After the wild NBA Trade Deadline had past, my good friend Nick Sanchez invited me on his podcast Loose Balls to discuss the biggest deals of the week. We covered the D’Angelo Russell, Marcus Morris and Andre Drummond trades the most, but there are a couple we didn’t get too that I’d like to give some thoughts on. Below the podcast are some notes on those.
As always, this podcast is distributed by Arizona State University’s Blaze Radio.
Now for notes on some of the other deals from the past week:
- We did a couple minutes on the massive four team, 12 player trade (The biggest since Patrick Ewing’s trade in 2000) that went down early last week at the end of the show, but I wanted to expand a bit on it here.
- The Hawks trade for Clint Capela kind of goes hand-in-hand with their deal for DeWayne Dedmon.
- Two things are at play here: 1) Atlanta’s need for a center since John Collins – who’s very talented and versatile offensively – is a black hole defensively and can’t protect the rim whatsoever and 2) their need to surround their darling Trae Young with “help”, as he proclaimed earlier this season.
- These deals for Capela and Dedmon do both. Both Capela and Dedmon are great rim protectors, with Dedmon bringing shooting and a bit more switchability to the table. They also are both legitimate NBA players as opposed to 20 year olds, which will keep Young happy. It’s Atlanta worst nightmare to have him not be so.
- The Hawks didn’t have to give much up. They got two second round picks to bring Dedmon in, and shipped out reclamation project Jabari Parker and Alex Len in the deal. Len was great last year for Atlanta but has seen his shooting numbers drop dramatically this season.
- For Capela, all it took was a shipping out of Evan Turner, the Nets first round pick in 2020 which they owned from a prior deal and a second rounder. Not a bad price to acquire a rim-running/protecting center and revitalize the position on your roster!
- I really liked the four-teamer for Houston despite some of the criticism it drew. While Capela is an excellent rim protector, his lack of switchability onto perimeter players made him at times unplayable in the playoffs last year, especially against Golden State.
- Houston has had success with playing PJ Tucker at center in the past, so turning Capela into Robert Covington – a fantastic defensive player who can shoot enough (He hit what looked like a game-winning three last night) works even though it’s super small. It maximizes a Rockets roster that probably wouldn’t be playing Capela anyways come April and May. Instead of Daniel House out there for him, it’s now Covington.

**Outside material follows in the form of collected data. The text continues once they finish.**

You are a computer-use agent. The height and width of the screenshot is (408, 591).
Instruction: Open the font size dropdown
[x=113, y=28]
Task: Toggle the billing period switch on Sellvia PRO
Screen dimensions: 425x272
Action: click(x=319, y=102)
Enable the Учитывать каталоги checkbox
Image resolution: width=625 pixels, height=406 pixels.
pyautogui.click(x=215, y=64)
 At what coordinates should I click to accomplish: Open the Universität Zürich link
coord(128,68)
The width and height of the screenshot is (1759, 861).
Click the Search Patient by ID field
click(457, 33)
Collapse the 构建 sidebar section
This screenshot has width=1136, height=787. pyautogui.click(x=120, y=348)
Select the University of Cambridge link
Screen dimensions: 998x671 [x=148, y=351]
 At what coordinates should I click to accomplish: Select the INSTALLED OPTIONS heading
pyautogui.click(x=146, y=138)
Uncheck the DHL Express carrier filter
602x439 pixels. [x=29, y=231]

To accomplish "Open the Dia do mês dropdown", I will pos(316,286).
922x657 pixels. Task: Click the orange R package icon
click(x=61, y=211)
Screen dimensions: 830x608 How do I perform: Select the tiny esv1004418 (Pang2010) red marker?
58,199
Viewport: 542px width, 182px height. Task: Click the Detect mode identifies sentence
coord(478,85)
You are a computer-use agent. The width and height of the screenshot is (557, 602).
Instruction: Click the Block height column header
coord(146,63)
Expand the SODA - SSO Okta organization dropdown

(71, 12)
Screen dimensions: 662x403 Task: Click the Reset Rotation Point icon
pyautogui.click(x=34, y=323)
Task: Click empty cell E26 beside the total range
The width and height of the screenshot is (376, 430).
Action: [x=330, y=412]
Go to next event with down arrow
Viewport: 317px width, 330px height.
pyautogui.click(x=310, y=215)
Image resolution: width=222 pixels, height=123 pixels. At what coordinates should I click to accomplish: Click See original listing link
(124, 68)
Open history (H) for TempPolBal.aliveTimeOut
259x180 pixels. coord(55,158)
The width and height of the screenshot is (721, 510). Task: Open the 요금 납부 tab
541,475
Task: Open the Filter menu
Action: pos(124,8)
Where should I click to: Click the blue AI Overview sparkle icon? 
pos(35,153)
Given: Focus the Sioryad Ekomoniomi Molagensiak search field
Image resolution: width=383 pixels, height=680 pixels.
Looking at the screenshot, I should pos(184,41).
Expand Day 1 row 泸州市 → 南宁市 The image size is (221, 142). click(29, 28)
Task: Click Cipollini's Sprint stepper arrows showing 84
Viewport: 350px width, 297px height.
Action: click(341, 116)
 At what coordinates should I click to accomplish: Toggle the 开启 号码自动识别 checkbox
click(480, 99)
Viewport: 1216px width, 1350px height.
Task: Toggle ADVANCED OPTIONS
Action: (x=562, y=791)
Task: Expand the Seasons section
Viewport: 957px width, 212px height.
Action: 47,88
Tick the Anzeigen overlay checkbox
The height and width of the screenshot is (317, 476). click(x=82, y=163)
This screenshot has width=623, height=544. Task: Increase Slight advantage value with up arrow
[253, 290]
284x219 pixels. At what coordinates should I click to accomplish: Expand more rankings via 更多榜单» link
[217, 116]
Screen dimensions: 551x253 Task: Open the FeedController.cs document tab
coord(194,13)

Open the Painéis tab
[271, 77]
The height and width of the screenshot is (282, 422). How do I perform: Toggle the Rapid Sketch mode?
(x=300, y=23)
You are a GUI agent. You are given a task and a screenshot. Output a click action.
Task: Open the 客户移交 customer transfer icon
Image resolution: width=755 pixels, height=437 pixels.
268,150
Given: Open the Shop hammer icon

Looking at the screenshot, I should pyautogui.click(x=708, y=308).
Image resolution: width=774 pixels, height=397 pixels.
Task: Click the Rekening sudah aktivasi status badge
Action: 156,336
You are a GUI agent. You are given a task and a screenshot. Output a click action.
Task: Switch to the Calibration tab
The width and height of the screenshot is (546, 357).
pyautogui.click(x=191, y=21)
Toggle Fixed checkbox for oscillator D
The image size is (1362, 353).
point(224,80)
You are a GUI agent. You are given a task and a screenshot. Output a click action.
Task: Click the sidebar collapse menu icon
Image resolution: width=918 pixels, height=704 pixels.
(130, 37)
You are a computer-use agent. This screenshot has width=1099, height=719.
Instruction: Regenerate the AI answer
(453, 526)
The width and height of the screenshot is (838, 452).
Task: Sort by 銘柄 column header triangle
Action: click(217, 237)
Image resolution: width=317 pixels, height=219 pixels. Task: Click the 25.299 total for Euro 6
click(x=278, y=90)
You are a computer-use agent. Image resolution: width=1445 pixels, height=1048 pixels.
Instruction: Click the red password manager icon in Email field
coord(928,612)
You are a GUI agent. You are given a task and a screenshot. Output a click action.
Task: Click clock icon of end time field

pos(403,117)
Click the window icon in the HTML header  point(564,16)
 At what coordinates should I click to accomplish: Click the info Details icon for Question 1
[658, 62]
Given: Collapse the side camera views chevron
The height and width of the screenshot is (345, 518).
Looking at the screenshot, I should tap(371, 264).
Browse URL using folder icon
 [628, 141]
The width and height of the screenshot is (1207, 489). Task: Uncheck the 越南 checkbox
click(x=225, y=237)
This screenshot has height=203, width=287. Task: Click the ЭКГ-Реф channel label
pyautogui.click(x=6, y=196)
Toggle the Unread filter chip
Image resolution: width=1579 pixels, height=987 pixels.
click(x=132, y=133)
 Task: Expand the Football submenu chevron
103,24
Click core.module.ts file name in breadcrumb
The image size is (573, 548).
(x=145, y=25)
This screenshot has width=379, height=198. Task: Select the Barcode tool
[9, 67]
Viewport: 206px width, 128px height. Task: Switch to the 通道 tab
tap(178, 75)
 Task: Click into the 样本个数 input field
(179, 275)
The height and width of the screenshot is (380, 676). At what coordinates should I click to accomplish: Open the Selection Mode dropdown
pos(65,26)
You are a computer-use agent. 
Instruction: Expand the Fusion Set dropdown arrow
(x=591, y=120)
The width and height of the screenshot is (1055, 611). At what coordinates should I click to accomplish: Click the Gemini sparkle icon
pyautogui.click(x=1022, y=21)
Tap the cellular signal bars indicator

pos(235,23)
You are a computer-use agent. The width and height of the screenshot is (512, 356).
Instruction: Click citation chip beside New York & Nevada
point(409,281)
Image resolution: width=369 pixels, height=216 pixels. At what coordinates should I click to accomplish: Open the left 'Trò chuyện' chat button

- The issue that remains is that they now have zero size whatsoever. You can go small late, but you still need at least a big to start games and play intermittently. They got Jordan Bell from the Wolves in the four teamer, but later flipped him to Memphis for Bruno Caboclo, who should be whatever Fran Frischilla thought he’d be by now.
- It appears that Houston will probably wait for the buyout market to form to find a big, because Isaiah Hartenstein won’t cut it, and Tyson Chandler is the epitome of what Houston doesn’t want in a center.
- Houston essentially gave up Capela, Nene (who was waived by Atlanta), a first round pick and Gerald Green for Covington and a second round pick, which is a lot but feels much better than giving up two first round picks.
- Even though Minnesota made out very nicely with D’Angelo Russell, their end of this deal confused me a bit.
- The top asset they received in the trade was Malik Beasley, who’s a restricted free agent. Sure, trading for him now gives the Timberwolves his matching rights come July 1, but it seemed unlikely that Denver would match whatever it was as Beasley’s been in and out of the Nuggets’ rotation this year.
- Essentially, they sold Covington for a guy they could have easily attained over the summer. Sure, they got more pieces back – a first round pick, Juancho Hernangomez (Also a RFA, but Minnesota might’ve faced more competition from Denver when matching him than Beasley), Jarred Vanderbilt and Evan Turner’s contract – but Vanderbilt is a flyer, Turner is an albatross and Hernangomez is in a similar situation to Beasley contract wise.
- Why not try and turn Beasley into a more controllable player or another pick, especially when Covington was one of the most valued commodities on the market?
- I liked the four team trade for everyone but the Timberwolves. But they certainly made up for it with the Russell trade later in the week. As a whole, Russell-KAT-Beasley make up three pretty good pieces in a rotation.
- Denver made out very well in this deal. They netted a first round pick for a guy who they weren’t bringing back (Beasley), an eighth man (Hernangomez), and a guy who didn’t work out (Vanderbilt). In addition, they brought in a couple flyers/deep bench pieces: Shabazz Naiper (who was flipped for Jordan McRae), Keita Bates Diop (He might be really really good in Denver’s scheme), Gerald Green and Noah Vonleh.
- I thought Philadelphia massively overpaid for Alec Burks and Glenn Robinson III. Practically no trade for bench help has worked out for the Sixers. Paying three second round picks for Robinson (who’s probably out of NBA chances now) and Burks (Who’s…. fine?) seems heavy.